A completely silly joke by anyone’s standards, but Artie and Danny collapse in howling and high fives.
Some passage has been cleared, and they both choose to move through it. An artificially silly wall has divided them, only to be brought to rubble by an outrageously silly thing.
A footnote: Artie and Danny become great and enduring friends, whose friendship has to be kept secret always from their own homeboys.
Thomas Merton writes, “We discover our true selves in love.” Nothing is more true than this in Artie and Danny. Love never fails. It will always find a way to have its way.
Before Homeboy Industries grew too huge, I used to walk new hires to their job site and introduce them to their coworkers.
“Clever” seems eager to begin at Homeboy Silkscreen, and at twenty-two years old, he has assured me, he is ready to retire his jersey from the barrio. He moves with me easily through the factory, shaking hands cheerfully with those printing shirts or catching them as they are spit through the conveyor-belt dryer.
Even enemies he greets and looks them in the eye.
Until he turns a corner and sees Travieso, a twenty-four-year-old from an enemy hood. In unison, they stare instantly at their feet, some mumbling takes place, and there is a great mutual shifting of body weight. They do not shake hands. I think, Hell, he’s just finished shaking hands with all sorts of enemies.
I discover, sometime later, that the hatred they hold for each other is profundo. Not only is this a neighborhood pedo, this is also personal. Some delito has transpired between them, and the breach is beyond repair. I can sense this much in the moment, even before the details get filled in later.
Their eyes are still epoxied to their Nike Cortezes. “Look,” I tell them, “if you can’t hang working together—please let me know now. I gotta grip a’ homies who would love to have this jale.” They say nothing, so that’s that.
Some six months later, Travieso finds himself surrounded in an alley, greatly outnumbered by members of an enemy gang who beat him badly. While he is lying there, they will not stop kicking his head until he is still and lifeless, and then they leave him. Someone gets him to White Memorial Hospital where he is declared brain dead and left on life support. The doctors wait for forty-eight hours to secure a flat read, and then they can officially declare him deceased.
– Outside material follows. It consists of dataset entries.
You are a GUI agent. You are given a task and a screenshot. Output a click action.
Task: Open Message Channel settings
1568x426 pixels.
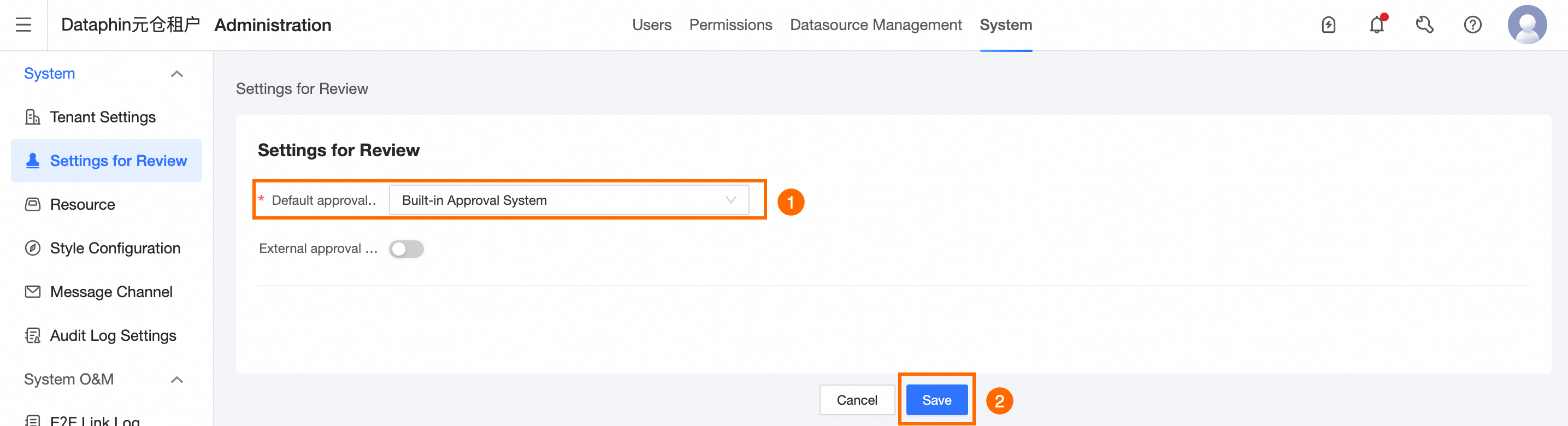click(111, 292)
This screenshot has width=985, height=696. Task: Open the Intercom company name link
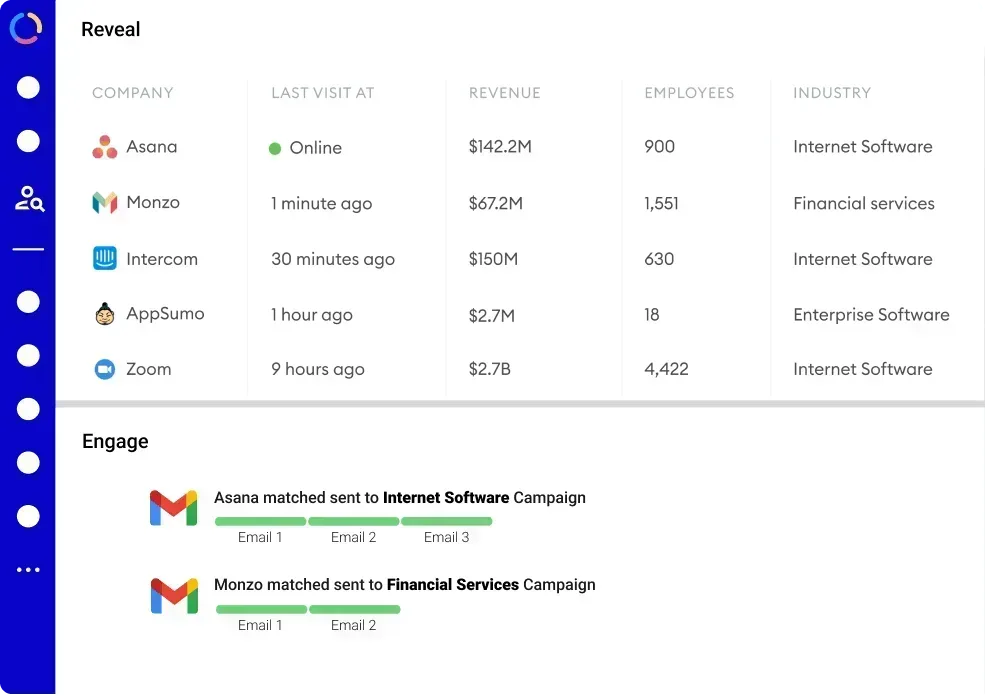click(x=162, y=259)
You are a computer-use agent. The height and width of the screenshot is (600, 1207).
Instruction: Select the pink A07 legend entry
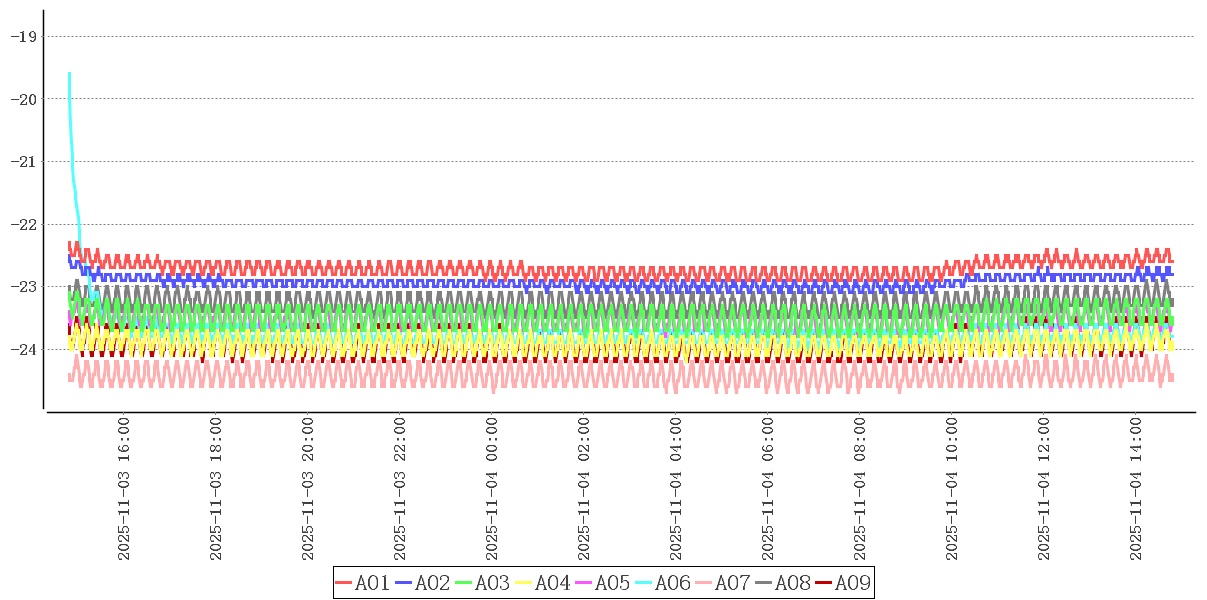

This allows time for relatives to journey to Los Angeles.
I am speaking at St. Louis University and fly home. I have seen a great deal of horrifying things in my lifetime—nothing, however, compares to the sight of this kid (a wonderfully, gentle-souled kid) with his head swollen many times its size. It is breathtaking. I can barely keep my eyes trained on him as I smear sacred oil on his forehead and we say good-bye in the pull of a plug.
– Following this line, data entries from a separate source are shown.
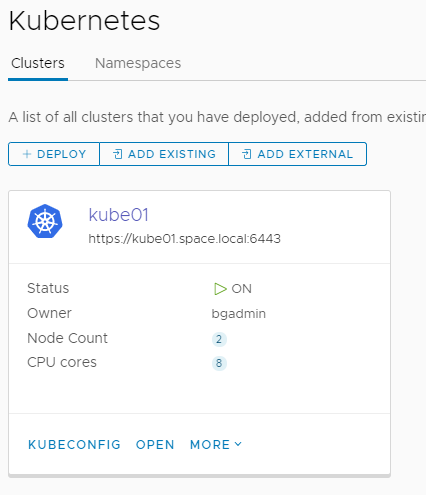Click the ADD EXISTING button label
This screenshot has height=495, width=426.
[x=172, y=154]
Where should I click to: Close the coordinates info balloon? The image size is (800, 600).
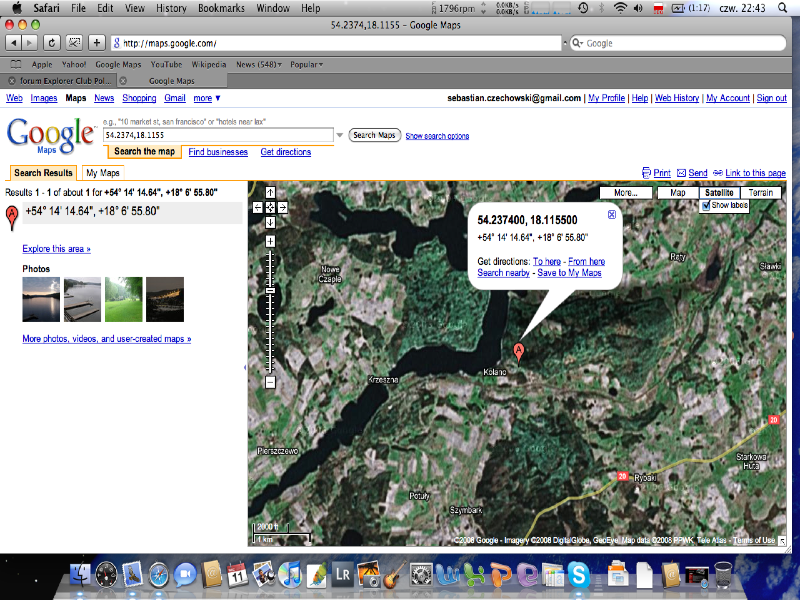point(612,214)
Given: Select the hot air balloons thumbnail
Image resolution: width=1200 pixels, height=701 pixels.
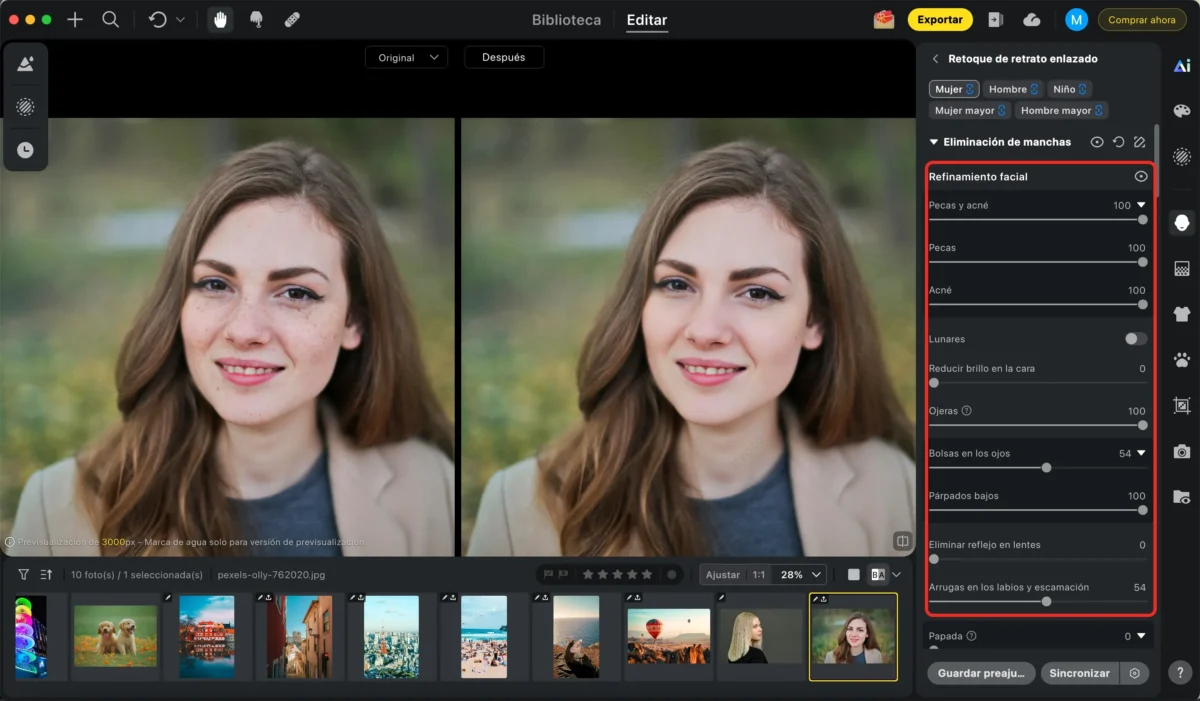Looking at the screenshot, I should pyautogui.click(x=668, y=636).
In those first twenty-four hours after his death, I am in my office, late at night, and the phone rings. It’s Clever.
“Hey,” he begins awkwardly, “that’s messed up . . . ’bout what . . . happened to Travieso.”
“Yeah, it is,” I say to him, brought back to this hollow area of my soul, which this sadness has carved.
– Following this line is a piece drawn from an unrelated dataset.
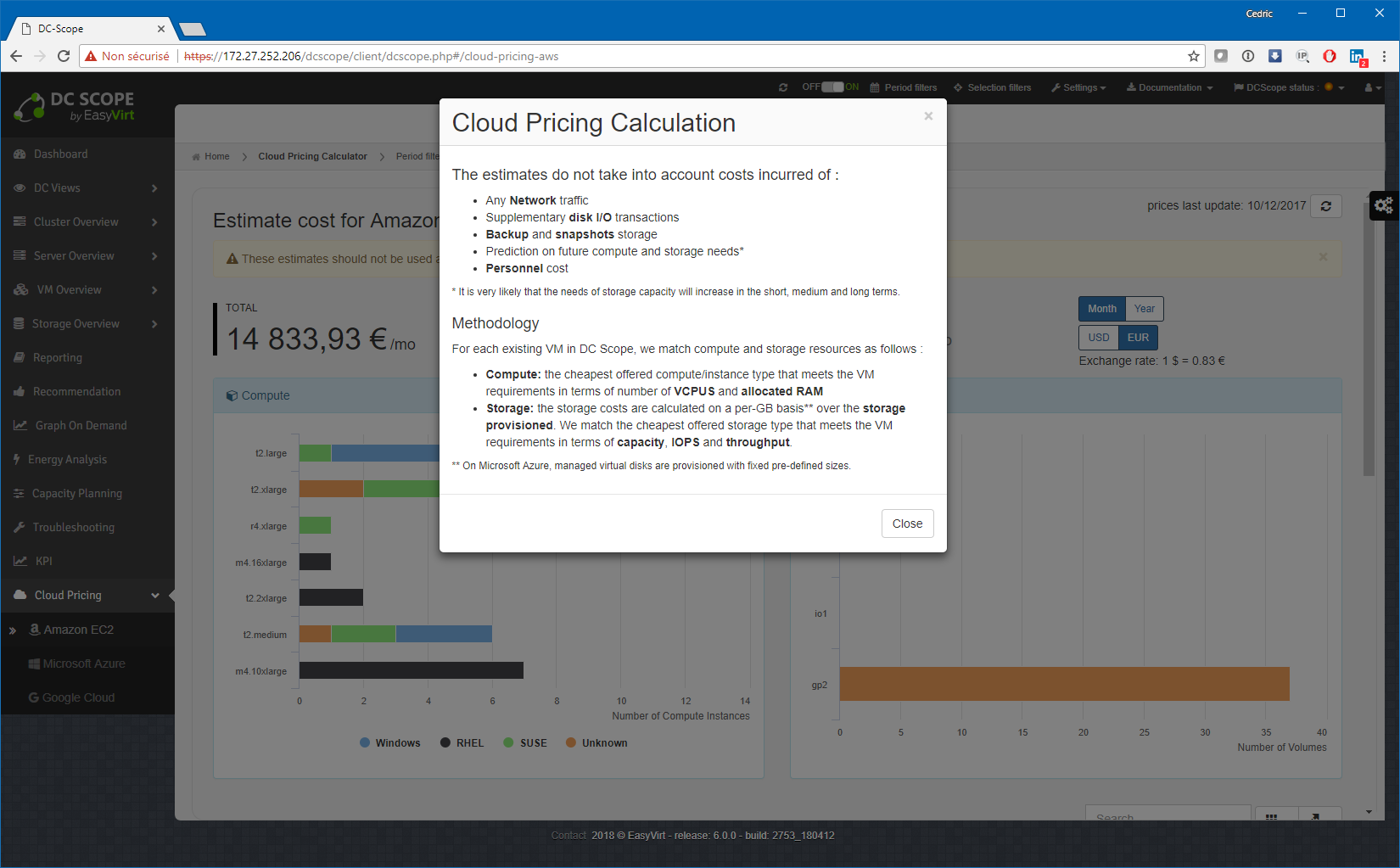Screen dimensions: 1400x868
Task: Open the user account icon menu
Action: 1372,87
“Is there anything I can do?” Clever asks, with oddly high energy, “Can I give him my blood?”
This last offer sucks the breathable air out of the atmosphere for both of us.
We can each feel the other tremble in silence. Clever takes the lead and punctures the quiet, with great resolve and unprotected tears.
“He . . . was . . . not . . . my . . . enemy. He was my friend. We . . . worked together.”
* * *
Close both eyes; see with the other one. Then, we are no longer saddled by the burden of our persistent judgments, our ceaseless withholding, our constant exclusion. Our sphere has widened, and we find ourselves, quite unexpectedly, in a new, expansive location, in a place of endless acceptance and infinite love.